# [WHAT IS REQUIRED]
Every line containing the string "computer" should be returned from the records.

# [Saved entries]
____

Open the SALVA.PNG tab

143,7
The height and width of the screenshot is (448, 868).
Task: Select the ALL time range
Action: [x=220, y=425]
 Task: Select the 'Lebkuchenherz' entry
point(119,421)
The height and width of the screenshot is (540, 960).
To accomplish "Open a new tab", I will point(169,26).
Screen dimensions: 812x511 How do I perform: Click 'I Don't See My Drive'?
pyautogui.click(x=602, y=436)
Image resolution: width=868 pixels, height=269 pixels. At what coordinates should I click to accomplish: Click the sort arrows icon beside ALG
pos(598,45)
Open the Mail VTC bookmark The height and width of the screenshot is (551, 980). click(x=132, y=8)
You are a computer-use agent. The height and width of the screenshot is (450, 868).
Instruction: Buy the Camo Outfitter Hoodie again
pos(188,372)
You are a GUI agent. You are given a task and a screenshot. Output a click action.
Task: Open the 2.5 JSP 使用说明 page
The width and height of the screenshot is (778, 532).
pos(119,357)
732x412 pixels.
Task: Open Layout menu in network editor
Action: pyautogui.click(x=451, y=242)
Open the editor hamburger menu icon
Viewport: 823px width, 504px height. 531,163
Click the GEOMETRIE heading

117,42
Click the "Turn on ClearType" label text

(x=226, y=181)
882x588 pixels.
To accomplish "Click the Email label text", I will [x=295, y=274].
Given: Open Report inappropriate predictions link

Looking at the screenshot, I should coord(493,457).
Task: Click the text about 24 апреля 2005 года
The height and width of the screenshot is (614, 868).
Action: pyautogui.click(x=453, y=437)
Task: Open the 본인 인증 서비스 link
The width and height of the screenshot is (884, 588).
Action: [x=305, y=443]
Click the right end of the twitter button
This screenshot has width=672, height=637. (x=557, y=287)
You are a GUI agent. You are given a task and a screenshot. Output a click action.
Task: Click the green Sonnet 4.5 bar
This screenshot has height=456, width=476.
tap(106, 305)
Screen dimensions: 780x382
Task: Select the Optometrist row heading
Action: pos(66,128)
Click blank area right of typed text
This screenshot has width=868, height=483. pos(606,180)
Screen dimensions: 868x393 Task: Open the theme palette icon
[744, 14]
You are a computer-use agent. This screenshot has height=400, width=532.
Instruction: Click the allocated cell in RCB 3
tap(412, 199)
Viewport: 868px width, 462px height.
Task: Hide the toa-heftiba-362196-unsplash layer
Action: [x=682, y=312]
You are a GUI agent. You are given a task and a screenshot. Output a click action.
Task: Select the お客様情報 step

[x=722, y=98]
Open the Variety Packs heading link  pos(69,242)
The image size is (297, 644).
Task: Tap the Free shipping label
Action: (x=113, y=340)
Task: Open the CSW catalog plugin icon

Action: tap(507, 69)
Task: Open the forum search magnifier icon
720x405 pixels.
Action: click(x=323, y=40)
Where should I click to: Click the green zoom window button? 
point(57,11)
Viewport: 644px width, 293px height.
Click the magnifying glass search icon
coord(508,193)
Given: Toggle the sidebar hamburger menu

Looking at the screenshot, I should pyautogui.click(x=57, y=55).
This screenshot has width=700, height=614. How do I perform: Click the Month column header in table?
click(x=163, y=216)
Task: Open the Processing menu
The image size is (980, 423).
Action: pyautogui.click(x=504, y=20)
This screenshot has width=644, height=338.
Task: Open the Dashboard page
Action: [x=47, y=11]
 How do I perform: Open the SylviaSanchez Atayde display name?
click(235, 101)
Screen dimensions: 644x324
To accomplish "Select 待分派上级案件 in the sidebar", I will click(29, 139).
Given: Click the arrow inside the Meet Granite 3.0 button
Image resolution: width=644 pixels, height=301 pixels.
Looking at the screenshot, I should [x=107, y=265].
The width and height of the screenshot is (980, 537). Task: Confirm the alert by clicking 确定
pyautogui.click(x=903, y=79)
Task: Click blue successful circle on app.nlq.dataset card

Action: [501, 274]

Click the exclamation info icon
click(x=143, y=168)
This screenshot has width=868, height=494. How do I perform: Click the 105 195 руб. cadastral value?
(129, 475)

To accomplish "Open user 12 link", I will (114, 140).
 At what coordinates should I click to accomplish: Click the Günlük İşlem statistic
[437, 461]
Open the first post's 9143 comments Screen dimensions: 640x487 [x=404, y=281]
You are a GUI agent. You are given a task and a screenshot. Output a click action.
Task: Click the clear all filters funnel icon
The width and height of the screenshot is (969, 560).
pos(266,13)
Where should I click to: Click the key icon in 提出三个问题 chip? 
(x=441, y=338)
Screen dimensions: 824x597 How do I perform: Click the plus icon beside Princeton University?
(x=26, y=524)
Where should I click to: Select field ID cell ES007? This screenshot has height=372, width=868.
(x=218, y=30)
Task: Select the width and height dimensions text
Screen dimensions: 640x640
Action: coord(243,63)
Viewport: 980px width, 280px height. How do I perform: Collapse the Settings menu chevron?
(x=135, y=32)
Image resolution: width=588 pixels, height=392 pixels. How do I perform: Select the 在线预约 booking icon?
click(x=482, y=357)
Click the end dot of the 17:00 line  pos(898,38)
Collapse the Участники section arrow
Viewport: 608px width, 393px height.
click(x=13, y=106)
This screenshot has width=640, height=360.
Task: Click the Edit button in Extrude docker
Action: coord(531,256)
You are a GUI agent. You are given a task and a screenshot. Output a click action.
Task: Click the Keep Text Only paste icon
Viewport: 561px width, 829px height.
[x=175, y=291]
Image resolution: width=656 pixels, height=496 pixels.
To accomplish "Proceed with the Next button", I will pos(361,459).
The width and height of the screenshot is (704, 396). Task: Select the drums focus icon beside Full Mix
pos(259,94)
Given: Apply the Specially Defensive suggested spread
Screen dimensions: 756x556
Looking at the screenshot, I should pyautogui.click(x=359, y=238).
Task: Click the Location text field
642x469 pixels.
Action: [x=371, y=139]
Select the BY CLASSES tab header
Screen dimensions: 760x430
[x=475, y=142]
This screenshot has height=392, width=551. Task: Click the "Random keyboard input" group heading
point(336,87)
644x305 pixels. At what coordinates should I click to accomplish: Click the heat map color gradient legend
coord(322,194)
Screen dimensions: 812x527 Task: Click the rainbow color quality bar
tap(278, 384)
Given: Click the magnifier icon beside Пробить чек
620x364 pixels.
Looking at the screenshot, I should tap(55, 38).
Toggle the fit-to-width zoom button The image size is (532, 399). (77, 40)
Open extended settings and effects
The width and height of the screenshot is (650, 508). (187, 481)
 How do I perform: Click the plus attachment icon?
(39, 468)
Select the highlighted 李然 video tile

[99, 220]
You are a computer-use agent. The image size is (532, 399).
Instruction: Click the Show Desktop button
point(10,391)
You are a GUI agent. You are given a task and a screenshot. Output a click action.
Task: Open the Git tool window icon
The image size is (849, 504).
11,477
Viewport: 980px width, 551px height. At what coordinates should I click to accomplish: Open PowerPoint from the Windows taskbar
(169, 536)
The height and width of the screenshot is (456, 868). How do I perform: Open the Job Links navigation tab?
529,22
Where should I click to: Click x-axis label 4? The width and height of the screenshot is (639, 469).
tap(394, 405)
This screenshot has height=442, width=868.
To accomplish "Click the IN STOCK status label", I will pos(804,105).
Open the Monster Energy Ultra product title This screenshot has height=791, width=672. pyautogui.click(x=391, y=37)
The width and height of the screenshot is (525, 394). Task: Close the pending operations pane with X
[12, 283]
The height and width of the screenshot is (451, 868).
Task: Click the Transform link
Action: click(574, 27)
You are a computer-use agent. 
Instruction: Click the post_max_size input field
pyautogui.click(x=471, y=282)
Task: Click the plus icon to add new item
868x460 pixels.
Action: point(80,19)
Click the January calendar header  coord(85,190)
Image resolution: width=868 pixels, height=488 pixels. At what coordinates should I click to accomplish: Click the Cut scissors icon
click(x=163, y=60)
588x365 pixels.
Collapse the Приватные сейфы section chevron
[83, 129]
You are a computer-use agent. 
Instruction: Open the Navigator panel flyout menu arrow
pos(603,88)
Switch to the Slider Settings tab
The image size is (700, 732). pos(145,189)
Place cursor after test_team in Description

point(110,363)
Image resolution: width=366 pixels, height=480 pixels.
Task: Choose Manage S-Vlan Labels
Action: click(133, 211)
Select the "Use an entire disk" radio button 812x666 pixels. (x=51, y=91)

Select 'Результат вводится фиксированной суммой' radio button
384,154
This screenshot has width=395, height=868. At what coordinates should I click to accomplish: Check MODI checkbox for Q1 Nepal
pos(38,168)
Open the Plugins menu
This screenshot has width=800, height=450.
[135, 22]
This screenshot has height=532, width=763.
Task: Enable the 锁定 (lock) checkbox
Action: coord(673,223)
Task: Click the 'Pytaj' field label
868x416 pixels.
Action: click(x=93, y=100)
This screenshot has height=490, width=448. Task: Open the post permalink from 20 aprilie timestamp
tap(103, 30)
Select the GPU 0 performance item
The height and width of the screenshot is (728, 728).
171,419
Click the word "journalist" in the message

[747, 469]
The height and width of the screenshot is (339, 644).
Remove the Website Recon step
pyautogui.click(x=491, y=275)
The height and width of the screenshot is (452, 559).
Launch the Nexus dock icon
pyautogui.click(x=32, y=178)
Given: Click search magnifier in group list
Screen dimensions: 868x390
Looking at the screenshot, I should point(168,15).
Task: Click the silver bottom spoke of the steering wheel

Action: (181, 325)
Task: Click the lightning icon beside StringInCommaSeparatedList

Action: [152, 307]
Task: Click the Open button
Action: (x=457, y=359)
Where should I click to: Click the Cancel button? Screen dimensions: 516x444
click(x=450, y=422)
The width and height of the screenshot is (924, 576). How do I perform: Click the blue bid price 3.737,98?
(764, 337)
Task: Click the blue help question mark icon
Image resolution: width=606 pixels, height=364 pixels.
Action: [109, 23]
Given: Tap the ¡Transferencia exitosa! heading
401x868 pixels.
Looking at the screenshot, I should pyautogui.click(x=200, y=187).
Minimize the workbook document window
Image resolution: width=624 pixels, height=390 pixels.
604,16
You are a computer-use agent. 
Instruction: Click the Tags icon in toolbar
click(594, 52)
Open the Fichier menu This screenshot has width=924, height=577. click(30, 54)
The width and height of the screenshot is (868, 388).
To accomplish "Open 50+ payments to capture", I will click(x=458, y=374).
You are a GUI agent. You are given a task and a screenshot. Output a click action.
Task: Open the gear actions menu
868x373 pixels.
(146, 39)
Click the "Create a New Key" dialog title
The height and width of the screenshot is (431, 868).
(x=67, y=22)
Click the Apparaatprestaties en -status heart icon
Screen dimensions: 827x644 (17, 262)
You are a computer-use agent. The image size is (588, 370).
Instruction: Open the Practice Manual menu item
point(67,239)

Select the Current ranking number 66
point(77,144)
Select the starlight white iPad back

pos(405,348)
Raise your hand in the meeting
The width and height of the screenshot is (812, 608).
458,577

____

# [EXPECTED OUTPUT]
You are a computer-use agent. The height and width of the screenshot is (450, 868).
You are a computer-use agent. This screenshot has height=400, width=532.
You are a computer-use agent. The image size is (532, 399).
You are a computer-use agent. 
You are a computer-use agent. 
You are a computer-use agent. 
You are a computer-use agent. The image size is (588, 370).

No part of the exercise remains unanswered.